Five Questions Every Dental Practice Should Ask
Even practices without large IT budgets or in-house security teams can uncover hidden vulnerabilities. A simple self-assessment based on five critical areas can reveal gaps that put operations and patient care at risk:
- Staff Training: Are your staff trained to recognize phishing attempts, follow secure password protocols, and understand safe handling of patient data? Is the training reinforced regularly, not just once a year? Staff are often the first—and last—line of defense.
- Security Safeguards: Are systems protected with multi-factor authentication, email filters, browsing restrictions, and role-based access controls? Are these safeguards regularly reviewed to ensure they remain effective against evolving threats?
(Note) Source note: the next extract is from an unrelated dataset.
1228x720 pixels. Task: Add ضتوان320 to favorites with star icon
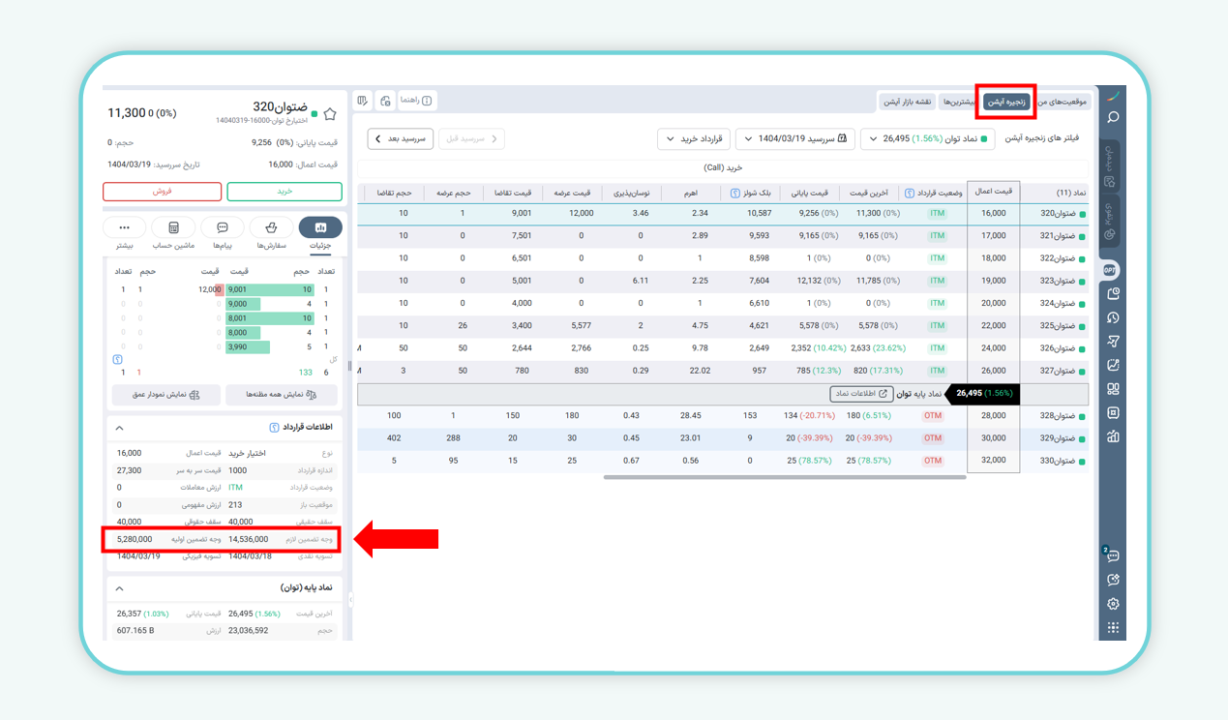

- Software Patches and Updates: Are there clear procedures for applying software updates and patches to all systems and devices? Attackers exploit unpatched systems every day, so timely updates are critical.
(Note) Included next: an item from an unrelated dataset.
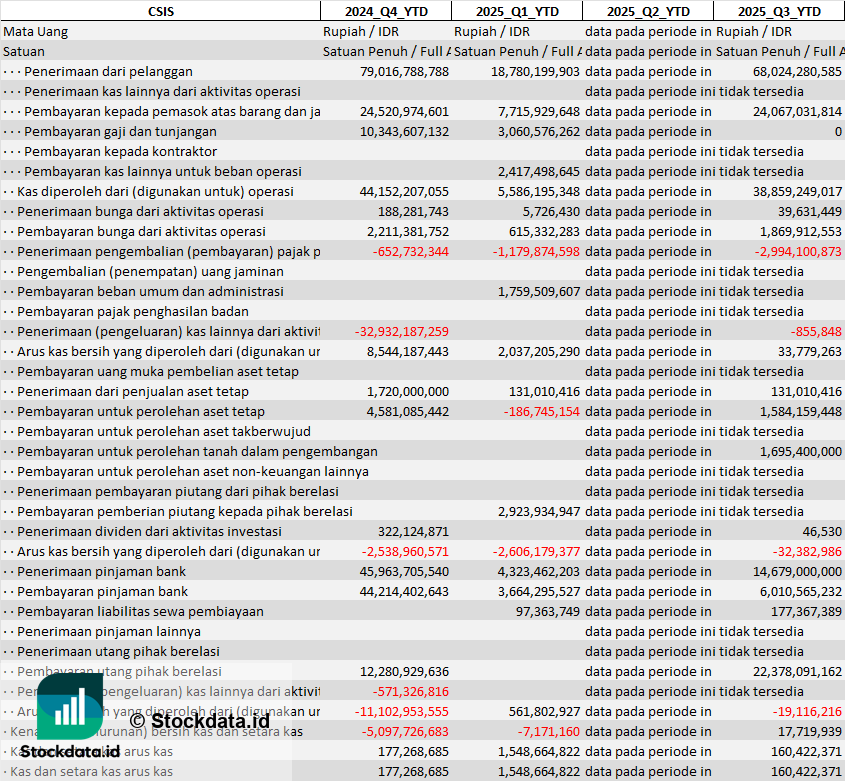The image size is (845, 781).
Task: Click the Satuan row label cell
Action: [24, 51]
- Vendor Oversight: Do your vendors, partners, and service providers follow strict cybersecurity protocols? Are contracts and SLAs reviewed to ensure that their security practices meet your standards? Remember: a breach in a third-party system can become your breach.
- Business Continuity: Is there a tested and well-understood disaster recovery plan? Can staff quickly implement it to resume scheduling, billing, and patient communications? Outages and breaches will happen—how fast you recover matters more than how unlikely you think the event is.
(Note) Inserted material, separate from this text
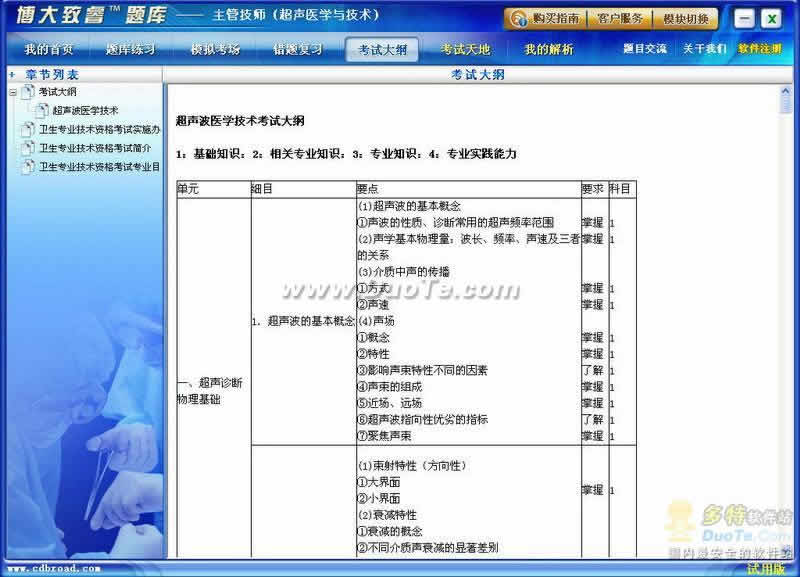Select the 我的解析 tab
Image resolution: width=800 pixels, height=577 pixels.
(549, 49)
From Reactive to Resilient
The dental practices that survive and thrive in today’s high-risk environment don’t wait for crises—they expect them. They test recovery plans like fire drills, hold vendors accountable, and integrate security into daily workflows. Security becomes as fundamental as infection control: ongoing, everyone’s responsibility, and embedded into practice culture.
Partnering with the right IT provider can extend capabilities without breaking the budget. Look for providers that offer proactive monitoring, regular audits, staff training, and incident response planning. The best partners also provide transparency, flexibility, and industry-specific expertise, ensuring dental practices can operate safely even as threats evolve.
The Patient Care Imperative
Cybersecurity isn’t just about protecting systems—it’s about protecting patients. When scheduling, records, or lab results are inaccessible, patient care suffers. Ransomware attacks timed to hit off-hours, or even a misconfigured network, can delay treatments or critical referrals. The long-term impact of downtime is reputational as well as financial: patients rarely wait for a practice to recover—they go elsewhere.
Embedding cybersecurity into practice culture protects not only your systems but your patients, staff, and business longevity. Ask not, “Are we secure?” but, “How quickly can we recover?” and, “Are we prepared for the unexpected?”
Invest in Longevity, Not Just Compliance
Identifying gaps and implementing protocols doesn’t require unlimited resources. Many vulnerabilities can be addressed through simple internal audits and staff education. When deeper expertise is needed, a skilled IT partner can provide cost-effective solutions tailored to your practice. Investing in cybersecurity is not an optional expense—it’s a safeguard for patient trust, operational continuity, and the survival of the business itself.
Bottom Line
Dental practices that thrive in the face of cyber threats do so because they embed security into their culture. They ask the right questions, audit their practices, challenge assumptions, and prepare for the worst while maintaining daily operations. Cybersecurity is no longer just a technical issue—it’s a patient care issue. Practices that embrace this mindset now will protect their patients, staff, and business for years to come.